Surprisingly, although there had been many books on racing in the nineteenth and twentieth centuries, no scholar had looked at its origins in any detail or explored how and why it come to take a leading place in national life.

So why did I?

It was almost accidental. As a leisure historian I’d published books and articles on a wide range of topics, from Victorian vice to interwar sport. I knew that from the later nineteenth century British racing was dominated by the Jockey Club, drawing its members from the aristocracy and landed gentry. Its historians always claimed that the Club, based at Newmarket and London, was first founded at the beginning of the 1750s.

Horse Racing and British Society in the Long Eighteenth Century
by Mike Huggins
Hardback / eBook
9781783273188 / 9781787442818

Quite accidently, when early newspapers began to be digitized and put on-line, I discovered references to a Newmarket Jockey Club with a much earlier existence going back to the 1720s if not beyond. This sparked my interest and raised further questions. But deciding to research the origins and cultural history of early racing was risky. This was not my period.  It was outside my comfort zone. There was a huge volume of unstudied material too, including newspapers, gentry archives, diaries and letters, racing art and urban records from racing towns like York and Chester.

The findings were even more illuminating that I had hoped.

Racing had a highly complex relationship with broader British society.

I had not realized how important the annual racing week was in the leisure calendar of so many county and large market towns during the eighteenth century, helping foster consumerism and the urban renaissance. For many women of the middling classes for example, the racing was almost incidental, but was looked forward to for weeks before with a mixture of excitement and apprehension. It offered many social opportunities; socializing with the titled and the county set, attending assemblies, balls, the ordinaries or the theatre, appearing in the grandstand, and dressing up, demonstrating status and conspicuous consumption.

Racing was equally significant politically. The early Jockey Club was much more than a racing club. Its members were mostly Protestant, Whig and committed to the defeat of Stuart Catholicism, and were usually MPs or otherwise leading figures in the political elite, like the Duke of Bolton. Racing played across divisions of Whig and Tory, court and country or Hanover and Jacobite in complex ways. Hanoverian sons demonstrated their independence against their father by spending money racing. Race meetings were sites of assembly for political discourse where prospective and current parliamentarians lobbied for support, exploited the dynamics of patronage, or used attenders as focus groups.   

Conventional histories often portrayed honest, aristocratic Jockey Club members facing dishonest, cheating working-class blacklegs who were corrupting the gaming world. The real situation proved much more complex. There was dishonesty and honesty at all levels of the gaming world, and many examples of cross-class gaming alliance and odds manipulation in the embryonic betting market. Horses could be deliberately run to lose as well as to win.
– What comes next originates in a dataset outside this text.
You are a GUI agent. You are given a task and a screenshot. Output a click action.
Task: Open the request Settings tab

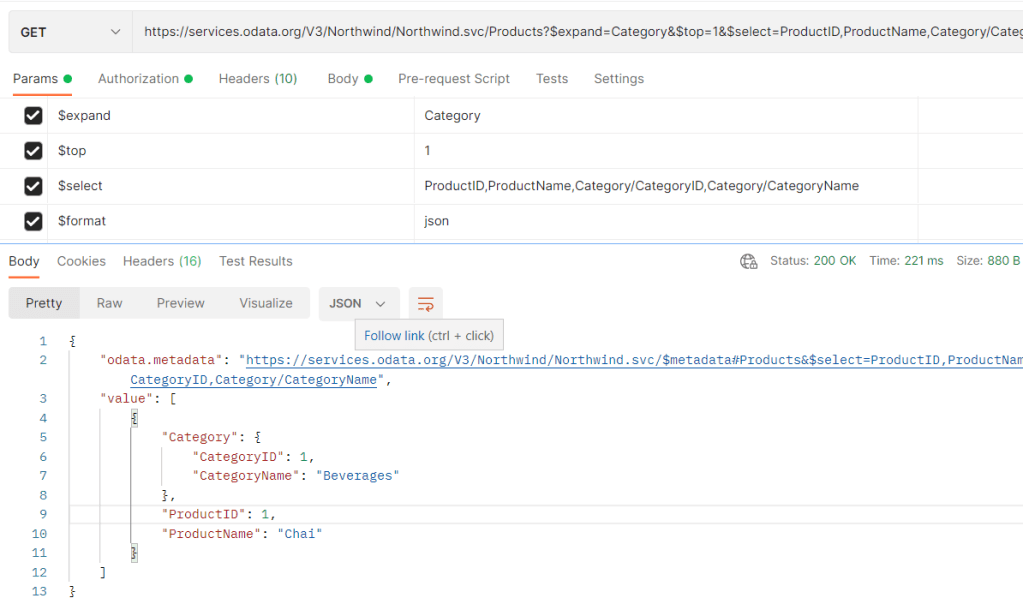point(618,79)
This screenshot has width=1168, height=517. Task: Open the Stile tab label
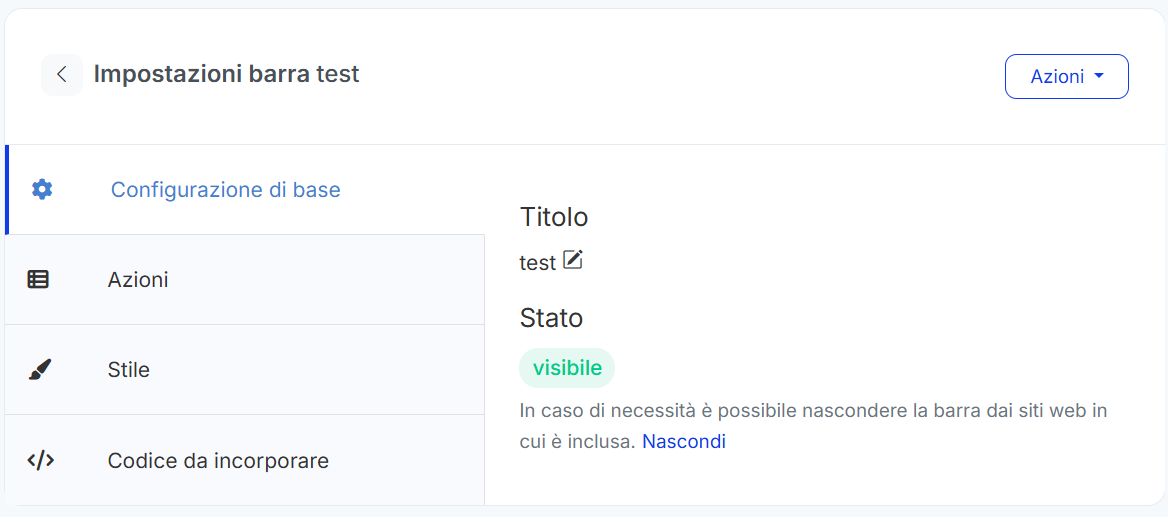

It became very clear that racing had been the first proto-modern sport, changing over the period from a marginal and informal interest for some of the elite to become the most significant leisure event of the summer season. The way rules and racing organisation developed over times proved fascinating too. The research also shed light on the hitherto hidden world of racing’s key professionals: jockeys, trainers, bloodstock breeders, stud grooms and stable hands. I had not previously been aware that many jockeys and trainers were literate, numerate, socially mobile, handling large sums of money and sometimes wealthy enough to be landowners and leading figures in their communities. 

All in all, this book changed my own views radically about the early racing world.